(SOURCE INFORMATION)

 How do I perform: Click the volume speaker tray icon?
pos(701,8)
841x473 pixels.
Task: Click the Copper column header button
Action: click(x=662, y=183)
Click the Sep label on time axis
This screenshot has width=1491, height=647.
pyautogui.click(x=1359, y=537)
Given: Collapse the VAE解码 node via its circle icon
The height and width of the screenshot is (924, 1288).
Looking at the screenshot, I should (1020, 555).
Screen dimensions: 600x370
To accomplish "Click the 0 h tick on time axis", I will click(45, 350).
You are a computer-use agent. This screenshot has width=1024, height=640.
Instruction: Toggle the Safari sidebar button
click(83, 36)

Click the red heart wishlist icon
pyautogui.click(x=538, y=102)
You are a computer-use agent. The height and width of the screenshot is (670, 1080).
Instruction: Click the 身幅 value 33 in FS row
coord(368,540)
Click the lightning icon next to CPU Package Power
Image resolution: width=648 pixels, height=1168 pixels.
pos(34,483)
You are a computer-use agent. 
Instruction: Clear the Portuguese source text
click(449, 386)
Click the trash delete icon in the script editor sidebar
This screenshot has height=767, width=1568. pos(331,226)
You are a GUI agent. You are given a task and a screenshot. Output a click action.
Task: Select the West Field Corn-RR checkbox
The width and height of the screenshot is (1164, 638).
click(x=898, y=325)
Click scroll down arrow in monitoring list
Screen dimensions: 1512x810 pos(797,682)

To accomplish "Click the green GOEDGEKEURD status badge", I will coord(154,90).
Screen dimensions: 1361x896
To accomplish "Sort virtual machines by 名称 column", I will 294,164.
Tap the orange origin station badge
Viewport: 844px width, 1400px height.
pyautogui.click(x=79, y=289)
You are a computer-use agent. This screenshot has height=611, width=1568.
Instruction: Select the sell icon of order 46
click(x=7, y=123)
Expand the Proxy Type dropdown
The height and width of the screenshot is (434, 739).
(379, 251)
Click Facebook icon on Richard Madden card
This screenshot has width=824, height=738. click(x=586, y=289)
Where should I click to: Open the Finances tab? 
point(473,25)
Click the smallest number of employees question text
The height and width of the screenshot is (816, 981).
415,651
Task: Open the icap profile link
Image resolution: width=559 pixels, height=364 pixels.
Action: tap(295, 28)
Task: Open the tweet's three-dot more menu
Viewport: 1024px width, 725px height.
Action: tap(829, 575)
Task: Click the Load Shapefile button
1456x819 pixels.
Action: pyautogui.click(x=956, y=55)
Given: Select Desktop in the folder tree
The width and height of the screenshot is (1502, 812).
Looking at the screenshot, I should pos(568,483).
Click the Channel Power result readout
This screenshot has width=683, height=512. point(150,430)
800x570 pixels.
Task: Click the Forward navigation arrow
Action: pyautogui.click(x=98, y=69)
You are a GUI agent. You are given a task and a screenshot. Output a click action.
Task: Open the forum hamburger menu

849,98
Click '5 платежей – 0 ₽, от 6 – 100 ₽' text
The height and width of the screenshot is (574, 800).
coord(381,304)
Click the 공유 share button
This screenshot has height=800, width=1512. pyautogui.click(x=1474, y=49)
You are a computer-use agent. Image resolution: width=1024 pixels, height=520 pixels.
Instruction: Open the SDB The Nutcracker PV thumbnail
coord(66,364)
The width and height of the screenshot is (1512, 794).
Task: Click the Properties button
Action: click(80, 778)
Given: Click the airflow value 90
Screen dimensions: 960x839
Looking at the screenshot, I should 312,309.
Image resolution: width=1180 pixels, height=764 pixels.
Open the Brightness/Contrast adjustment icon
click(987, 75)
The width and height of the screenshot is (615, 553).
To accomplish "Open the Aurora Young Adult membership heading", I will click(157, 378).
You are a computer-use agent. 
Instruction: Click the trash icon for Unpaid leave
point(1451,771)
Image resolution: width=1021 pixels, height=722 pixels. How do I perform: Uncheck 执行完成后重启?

(End SOURCE INFORMATION)

## REQUIREMENT
From the first line to the last, transcribe the records exactly.

## WRITTEN REPLY
 How do I perform: Click the volume speaker tray icon?
pos(701,8)
841x473 pixels.
Task: Click the Copper column header button
Action: click(x=662, y=183)
Click the Sep label on time axis
This screenshot has width=1491, height=647.
pyautogui.click(x=1359, y=537)
Given: Collapse the VAE解码 node via its circle icon
The height and width of the screenshot is (924, 1288).
Looking at the screenshot, I should (1020, 555).
Screen dimensions: 600x370
To accomplish "Click the 0 h tick on time axis", I will click(45, 350).
You are a computer-use agent. This screenshot has width=1024, height=640.
Instruction: Toggle the Safari sidebar button
click(83, 36)

Click the red heart wishlist icon
pyautogui.click(x=538, y=102)
You are a computer-use agent. The height and width of the screenshot is (670, 1080).
Instruction: Click the 身幅 value 33 in FS row
coord(368,540)
Click the lightning icon next to CPU Package Power
Image resolution: width=648 pixels, height=1168 pixels.
pos(34,483)
You are a computer-use agent. 
Instruction: Clear the Portuguese source text
click(449, 386)
Click the trash delete icon in the script editor sidebar
This screenshot has height=767, width=1568. pos(331,226)
You are a GUI agent. You are given a task and a screenshot. Output a click action.
Task: Select the West Field Corn-RR checkbox
The width and height of the screenshot is (1164, 638).
click(x=898, y=325)
Click scroll down arrow in monitoring list
Screen dimensions: 1512x810 pos(797,682)

To accomplish "Click the green GOEDGEKEURD status badge", I will coord(154,90).
Screen dimensions: 1361x896
To accomplish "Sort virtual machines by 名称 column", I will 294,164.
Tap the orange origin station badge
Viewport: 844px width, 1400px height.
pyautogui.click(x=79, y=289)
You are a computer-use agent. This screenshot has height=611, width=1568.
Instruction: Select the sell icon of order 46
click(x=7, y=123)
Expand the Proxy Type dropdown
The height and width of the screenshot is (434, 739).
(379, 251)
Click Facebook icon on Richard Madden card
This screenshot has width=824, height=738. click(x=586, y=289)
Where should I click to: Open the Finances tab? 
point(473,25)
Click the smallest number of employees question text
The height and width of the screenshot is (816, 981).
415,651
Task: Open the icap profile link
Image resolution: width=559 pixels, height=364 pixels.
Action: tap(295, 28)
Task: Open the tweet's three-dot more menu
Viewport: 1024px width, 725px height.
Action: tap(829, 575)
Task: Click the Load Shapefile button
1456x819 pixels.
Action: pyautogui.click(x=956, y=55)
Given: Select Desktop in the folder tree
The width and height of the screenshot is (1502, 812).
Looking at the screenshot, I should pos(568,483).
Click the Channel Power result readout
This screenshot has width=683, height=512. point(150,430)
800x570 pixels.
Task: Click the Forward navigation arrow
Action: pyautogui.click(x=98, y=69)
You are a GUI agent. You are given a task and a screenshot. Output a click action.
Task: Open the forum hamburger menu

849,98
Click '5 платежей – 0 ₽, от 6 – 100 ₽' text
The height and width of the screenshot is (574, 800).
coord(381,304)
Click the 공유 share button
This screenshot has height=800, width=1512. pyautogui.click(x=1474, y=49)
You are a computer-use agent. Image resolution: width=1024 pixels, height=520 pixels.
Instruction: Open the SDB The Nutcracker PV thumbnail
coord(66,364)
The width and height of the screenshot is (1512, 794).
Task: Click the Properties button
Action: click(80, 778)
Given: Click the airflow value 90
Screen dimensions: 960x839
Looking at the screenshot, I should 312,309.
Image resolution: width=1180 pixels, height=764 pixels.
Open the Brightness/Contrast adjustment icon
click(987, 75)
The width and height of the screenshot is (615, 553).
To accomplish "Open the Aurora Young Adult membership heading", I will click(157, 378).
You are a computer-use agent. 
Instruction: Click the trash icon for Unpaid leave
point(1451,771)
Image resolution: width=1021 pixels, height=722 pixels. How do I perform: Uncheck 执行完成后重启?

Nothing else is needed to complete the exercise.